*WORK REQUIRED*:
In the passage on Corinne Cahen's remarks, where did her father's family flee to in 1941?

“It is not because you ran away that you are a poor person.”
“Some of [the refugees] had normal lives: a job, a family. They didn’t want to run. They had to.”
It was in these words that Luxembourg’s Integration Minister Corinne Cahen spoke to high school students from around the world, explaining to them the need to help asylum seekers, taking her own Jewish family’s refugee story during World War II as an example, the Luxembourg Times reported.
“Last summer, we went to where they stayed. My aunt is 85 and she wanted to return before she dies. So I took my family there and these people who lived there said they didn’t know what a Luxembourger was,” Cahen said, describing how in 1941 her father’s family, which was Jewish, fled occupied Luxembourg for Auvergne in France.
“There was no Google at that time,” she continued. “They said they didn’t know what a Jew was but they were people who needed help and they helped them.”

Data on locating visible targets:
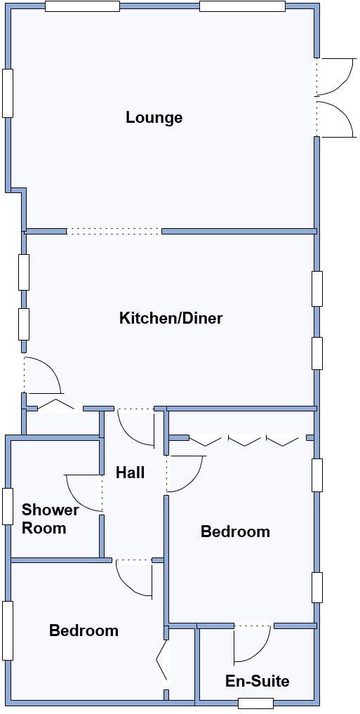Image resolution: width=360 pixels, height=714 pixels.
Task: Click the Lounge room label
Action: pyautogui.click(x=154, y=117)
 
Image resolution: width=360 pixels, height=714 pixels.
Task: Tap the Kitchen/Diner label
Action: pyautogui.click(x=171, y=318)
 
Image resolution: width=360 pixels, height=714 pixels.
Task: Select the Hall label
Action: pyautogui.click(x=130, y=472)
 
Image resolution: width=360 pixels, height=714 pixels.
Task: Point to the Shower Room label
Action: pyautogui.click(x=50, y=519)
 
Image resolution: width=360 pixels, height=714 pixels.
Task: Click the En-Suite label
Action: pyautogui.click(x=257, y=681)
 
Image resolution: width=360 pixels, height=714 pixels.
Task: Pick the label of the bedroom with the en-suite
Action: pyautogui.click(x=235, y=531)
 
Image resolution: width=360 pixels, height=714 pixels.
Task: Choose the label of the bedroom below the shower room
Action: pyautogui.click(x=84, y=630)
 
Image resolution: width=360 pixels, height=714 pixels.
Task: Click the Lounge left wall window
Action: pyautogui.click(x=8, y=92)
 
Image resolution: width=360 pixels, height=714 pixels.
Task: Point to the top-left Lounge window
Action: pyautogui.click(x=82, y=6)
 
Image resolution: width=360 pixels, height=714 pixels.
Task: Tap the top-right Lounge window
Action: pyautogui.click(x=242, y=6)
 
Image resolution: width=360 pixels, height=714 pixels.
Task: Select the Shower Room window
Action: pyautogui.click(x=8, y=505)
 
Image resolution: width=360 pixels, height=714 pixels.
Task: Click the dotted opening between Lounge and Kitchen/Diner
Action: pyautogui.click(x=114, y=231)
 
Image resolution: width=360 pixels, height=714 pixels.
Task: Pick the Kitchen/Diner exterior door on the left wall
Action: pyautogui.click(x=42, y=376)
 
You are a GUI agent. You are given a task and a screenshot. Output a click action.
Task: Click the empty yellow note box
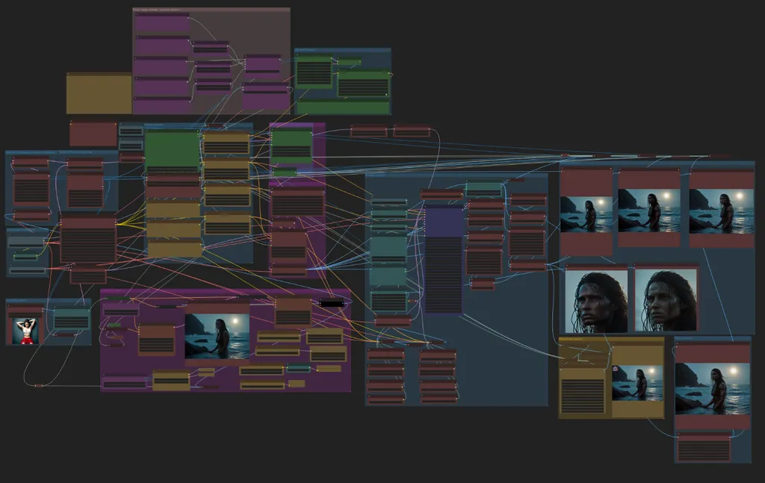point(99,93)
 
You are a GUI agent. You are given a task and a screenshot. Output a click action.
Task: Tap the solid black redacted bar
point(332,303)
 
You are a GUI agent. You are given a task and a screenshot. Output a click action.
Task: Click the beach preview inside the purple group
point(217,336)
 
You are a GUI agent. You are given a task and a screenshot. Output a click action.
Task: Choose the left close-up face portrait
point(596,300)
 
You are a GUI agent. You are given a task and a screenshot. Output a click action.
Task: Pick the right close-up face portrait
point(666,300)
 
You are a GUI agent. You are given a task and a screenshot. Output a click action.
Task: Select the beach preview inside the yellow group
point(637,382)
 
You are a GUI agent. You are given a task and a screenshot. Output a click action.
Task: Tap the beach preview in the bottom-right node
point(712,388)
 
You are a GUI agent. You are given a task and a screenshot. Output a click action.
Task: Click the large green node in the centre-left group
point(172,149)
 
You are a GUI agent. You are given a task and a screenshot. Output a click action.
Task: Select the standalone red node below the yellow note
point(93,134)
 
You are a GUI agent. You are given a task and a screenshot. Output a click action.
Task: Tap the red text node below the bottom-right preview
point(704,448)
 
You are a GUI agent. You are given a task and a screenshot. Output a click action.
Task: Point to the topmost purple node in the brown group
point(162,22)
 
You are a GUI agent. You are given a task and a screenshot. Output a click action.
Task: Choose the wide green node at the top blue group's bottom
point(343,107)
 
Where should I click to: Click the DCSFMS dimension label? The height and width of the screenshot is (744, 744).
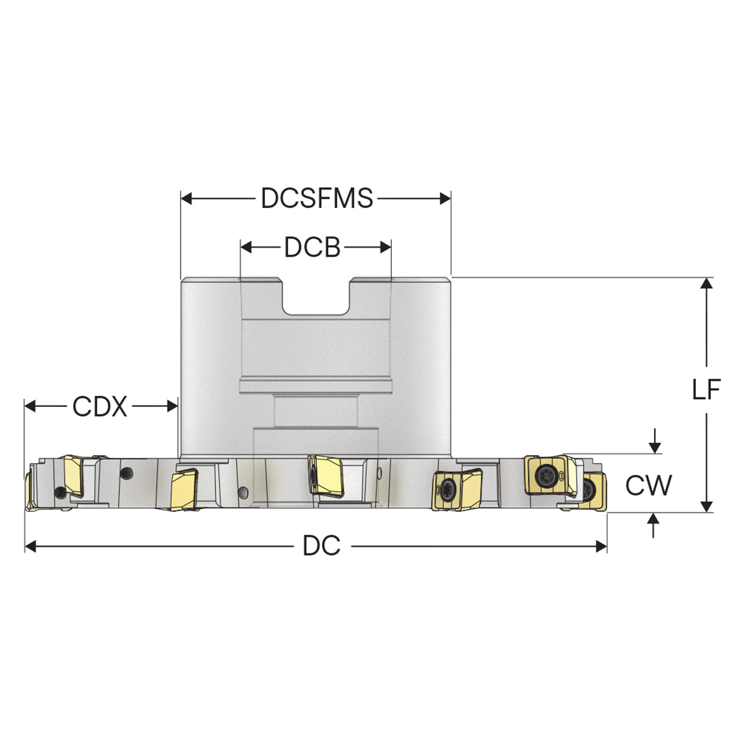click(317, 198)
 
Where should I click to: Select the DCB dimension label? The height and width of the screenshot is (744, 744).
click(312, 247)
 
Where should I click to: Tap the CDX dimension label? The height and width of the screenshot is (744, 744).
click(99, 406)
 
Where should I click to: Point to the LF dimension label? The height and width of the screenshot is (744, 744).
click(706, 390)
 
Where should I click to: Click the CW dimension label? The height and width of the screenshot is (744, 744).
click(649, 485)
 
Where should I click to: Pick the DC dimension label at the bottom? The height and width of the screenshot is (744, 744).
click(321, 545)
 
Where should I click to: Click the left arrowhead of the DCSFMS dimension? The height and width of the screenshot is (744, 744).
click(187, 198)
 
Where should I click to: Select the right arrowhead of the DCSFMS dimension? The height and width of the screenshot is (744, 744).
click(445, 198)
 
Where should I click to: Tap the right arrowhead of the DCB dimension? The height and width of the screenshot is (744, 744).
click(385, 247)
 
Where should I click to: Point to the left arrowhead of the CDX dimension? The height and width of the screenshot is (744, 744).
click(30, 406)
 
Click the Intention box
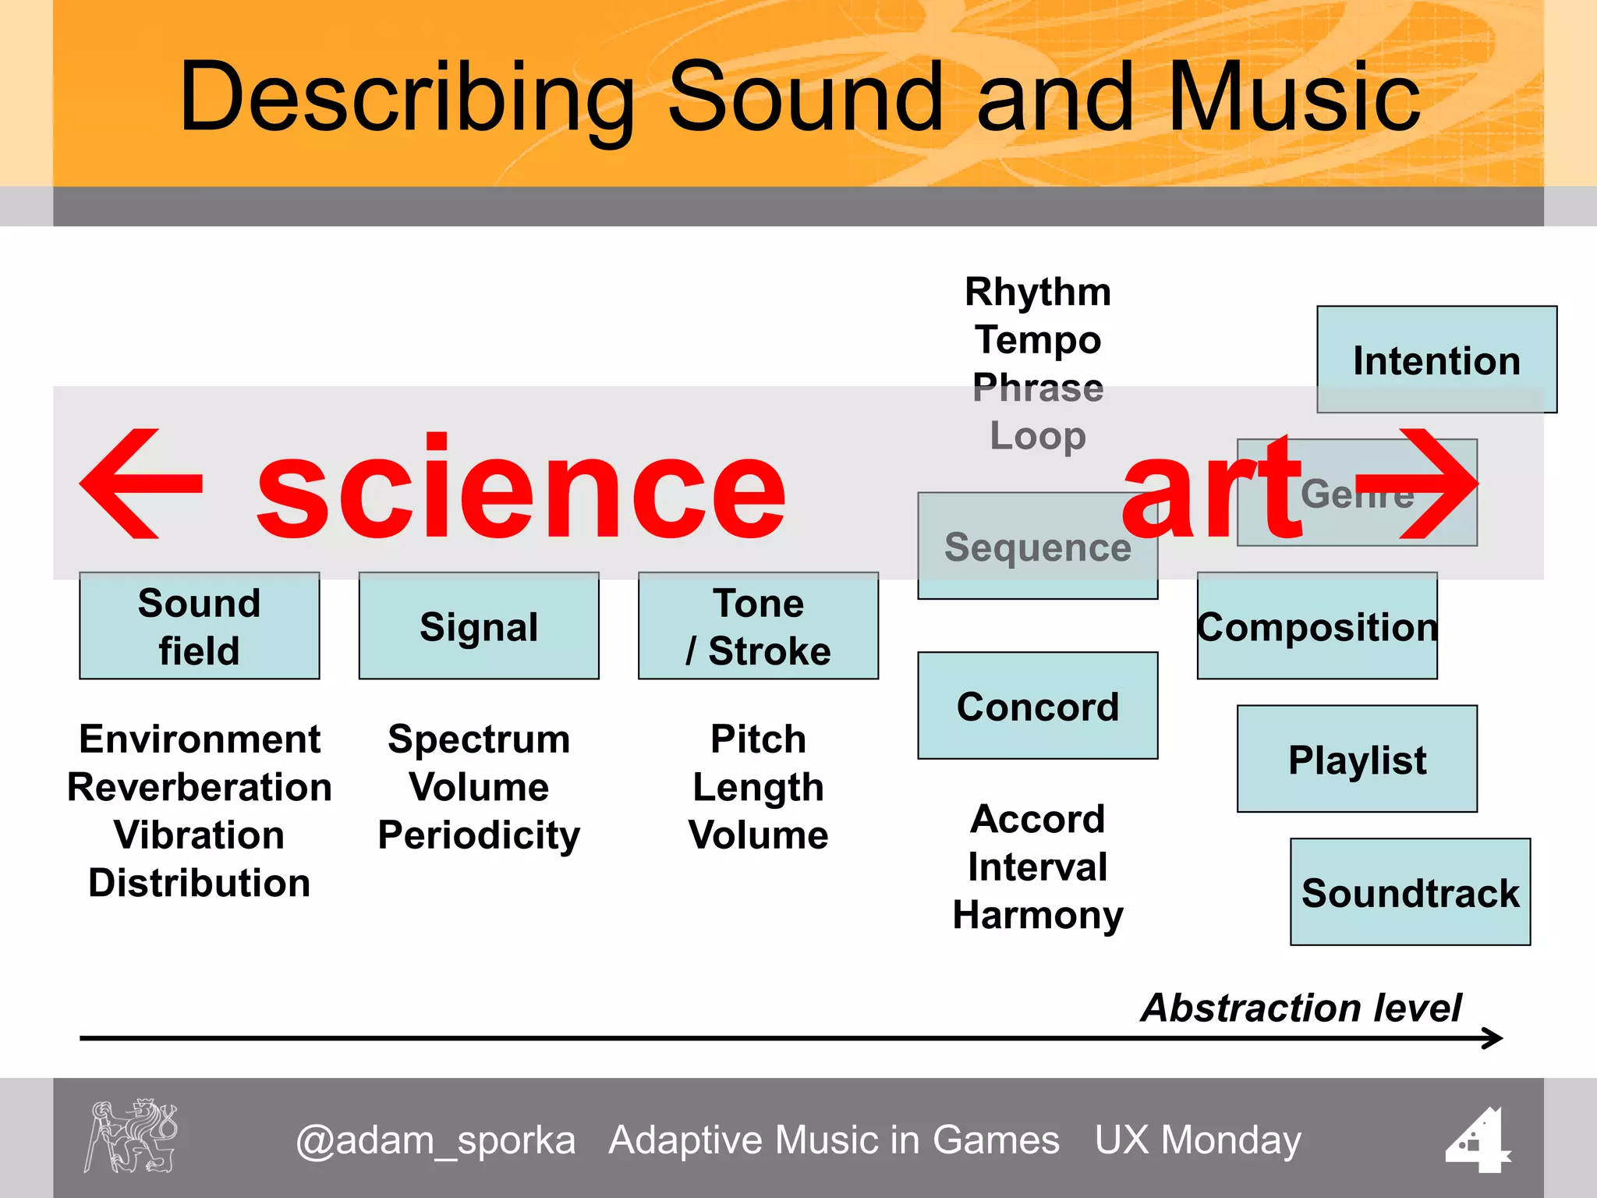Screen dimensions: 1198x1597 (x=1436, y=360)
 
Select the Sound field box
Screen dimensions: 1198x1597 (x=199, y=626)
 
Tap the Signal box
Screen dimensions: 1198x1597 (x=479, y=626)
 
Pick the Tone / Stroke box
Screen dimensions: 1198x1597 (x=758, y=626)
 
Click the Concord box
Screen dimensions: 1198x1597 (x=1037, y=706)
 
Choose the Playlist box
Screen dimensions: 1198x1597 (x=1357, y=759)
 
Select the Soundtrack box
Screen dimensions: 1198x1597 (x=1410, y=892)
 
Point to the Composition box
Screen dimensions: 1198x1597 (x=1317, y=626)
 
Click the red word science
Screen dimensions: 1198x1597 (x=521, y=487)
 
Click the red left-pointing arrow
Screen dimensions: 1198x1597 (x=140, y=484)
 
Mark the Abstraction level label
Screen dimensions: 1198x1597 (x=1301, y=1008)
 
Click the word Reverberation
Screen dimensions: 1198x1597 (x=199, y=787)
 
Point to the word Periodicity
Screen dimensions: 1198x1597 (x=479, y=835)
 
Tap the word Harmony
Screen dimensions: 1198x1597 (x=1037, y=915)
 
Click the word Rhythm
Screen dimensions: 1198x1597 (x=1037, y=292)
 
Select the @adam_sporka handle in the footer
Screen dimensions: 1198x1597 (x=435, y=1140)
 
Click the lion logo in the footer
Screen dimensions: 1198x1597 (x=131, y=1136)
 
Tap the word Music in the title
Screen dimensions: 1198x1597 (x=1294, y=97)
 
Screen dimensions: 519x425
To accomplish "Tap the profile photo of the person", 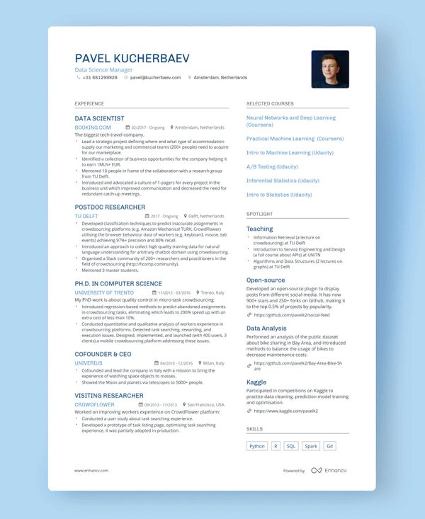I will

*EXERCISE SOLUTION*:
Auvergne, in France.